Best way to manage temporary local dependency changes in dev for npm dependencies


In maven, if module A depends on Module B. When you change B locally, you can easily use mvn install (for B) to deploy B into the local repo, so A can get the updated B without downloading from the remote repo. This is pretty efficient.

However, in NPM world, I can't find the equivalent. I have package A depends on B, during dev time, I'm frequently changing B, I definitely don't want to run npm publish for every single change. That's slow and doesn't make any sense to publish partially finished package B to the public.

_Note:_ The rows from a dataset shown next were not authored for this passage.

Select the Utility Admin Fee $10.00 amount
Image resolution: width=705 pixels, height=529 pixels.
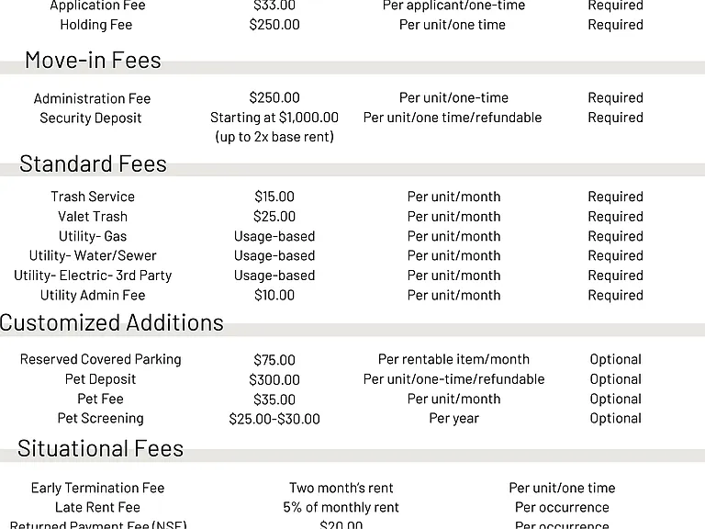pyautogui.click(x=274, y=295)
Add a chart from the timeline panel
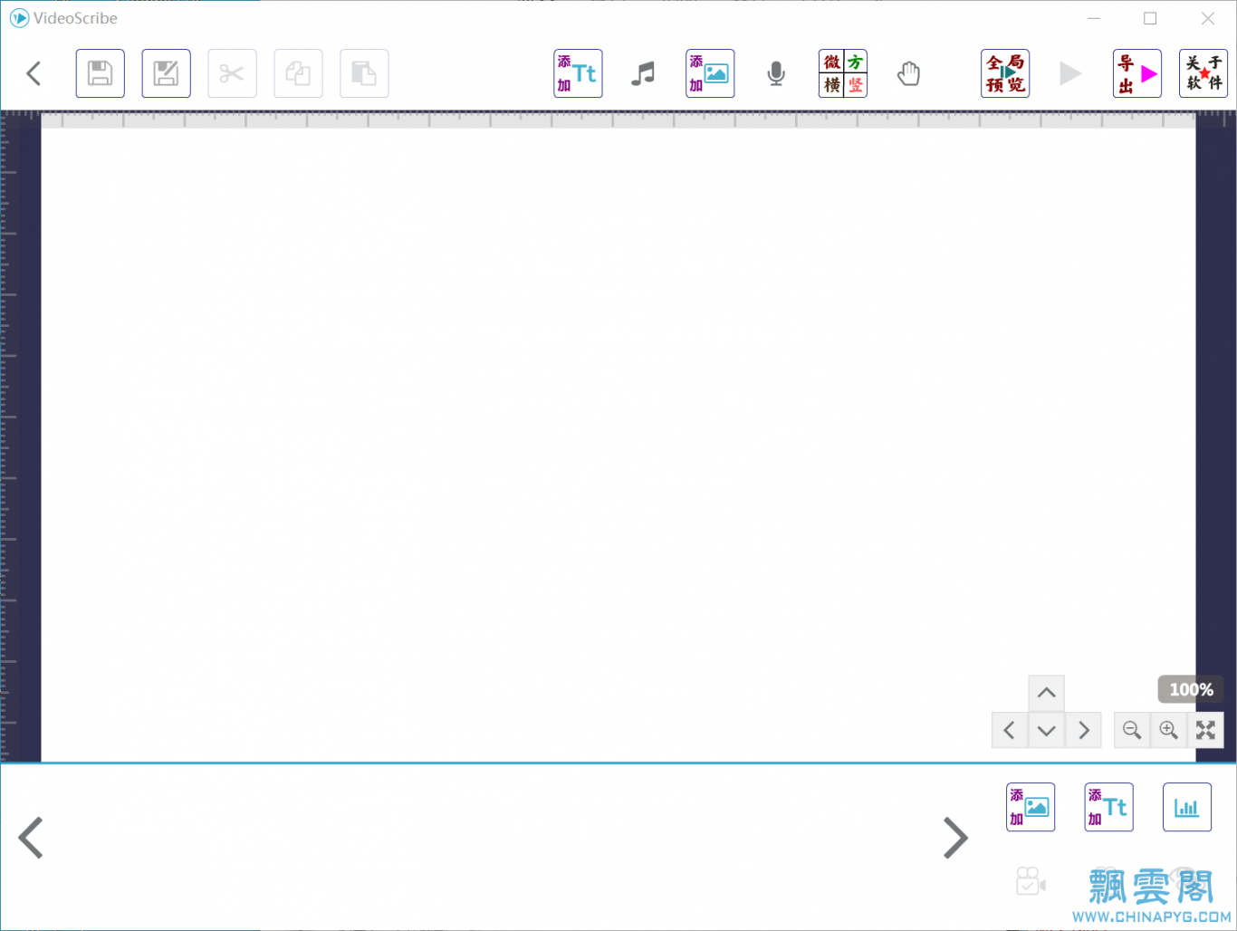The width and height of the screenshot is (1237, 931). coord(1186,807)
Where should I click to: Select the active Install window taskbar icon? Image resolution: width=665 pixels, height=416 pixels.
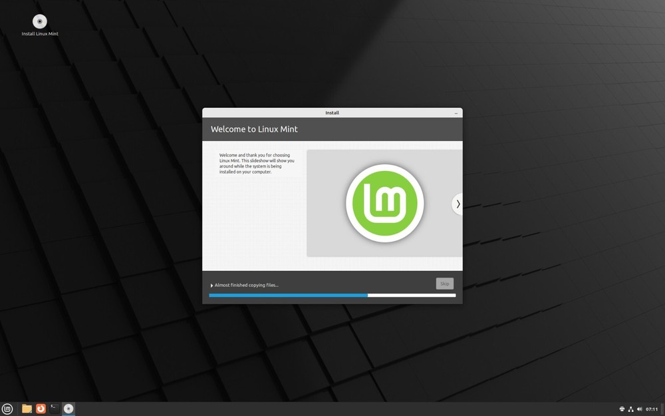(68, 408)
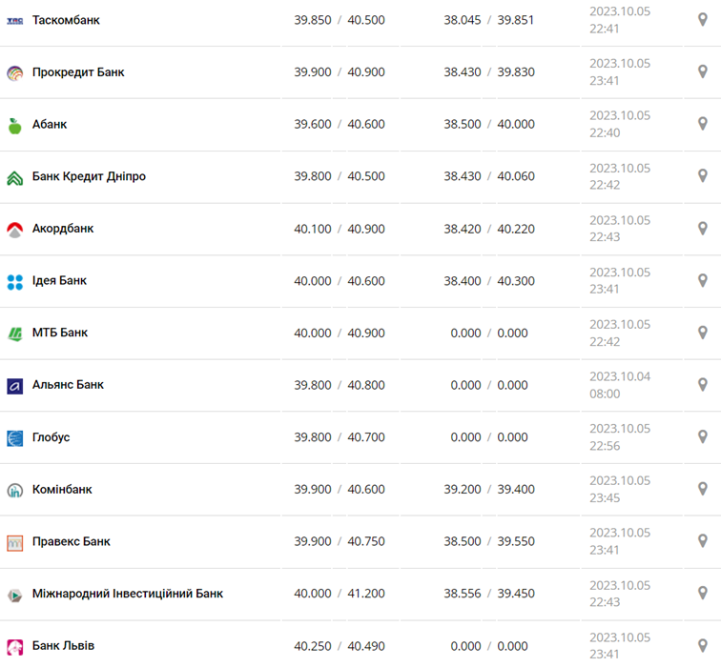
Task: Open the Прокредит Банк name link
Action: pyautogui.click(x=78, y=72)
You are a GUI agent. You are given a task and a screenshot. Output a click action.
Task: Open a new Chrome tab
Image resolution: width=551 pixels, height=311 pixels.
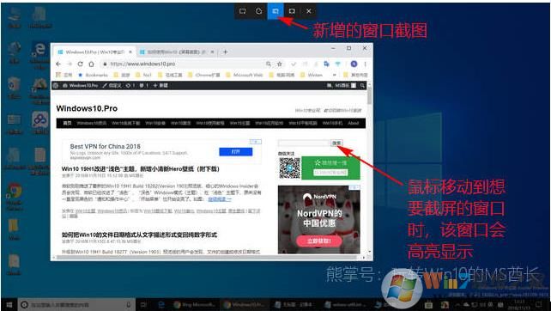click(x=225, y=52)
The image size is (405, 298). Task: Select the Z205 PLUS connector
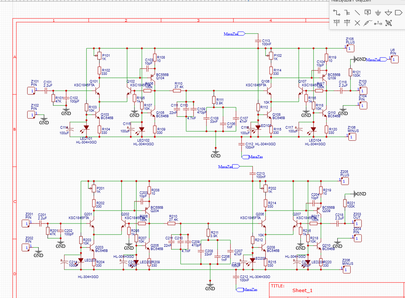[x=344, y=181]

I know NPM supports local dependency, but that way has few drawbacks:

  1. You have to change package.json every time you switch to dev mode and remember to change back to official dependency when it's ready. That's very tedious and error-prone.
  2. Even with local dep, you have to run npm build for B for packaging and run npm upgrade for A, that's a very painful and slow process

I want to find an efficient way for dev process to meet the following requirements:

  1. No changes on package.json when switching to dev mode.
  2. Ideally, no additional steps are needed for A to see changes of B, whenever the source file is changed in B, A should see the update immediately.
  3. If 2 is not possible, at least, the process should be fast and frictionless.

My idea is there should be a simple NPM registry dev proxy, During dev time, NPM connects to this proxy. By default, it downloads packages from the upstream registry. We can config it, so for particular dependencies e.g. B, it will download from specified directory e.g. local B's dist directory. Thus, we never touch A's package.json.

Is there any similar solution or any other better suggestion on this problem?


Solution

  • npm link seems to do most of what you're asking.

    You don't have to change package.json - it doesn't affect it in any way. After you've run npm link once, all changes to the linked package will be seen by your package instantly. Because it only changes your node_modules folder, as long as you aren't carrying that from dev to remote (you shouldn't be committing it to version control anyway), there are no changes back that you need to remember.

    You may still have to run npm link path/to/linked/package every time you change to dev mode, but that's a fairly painless command which doesn't get anything from remote.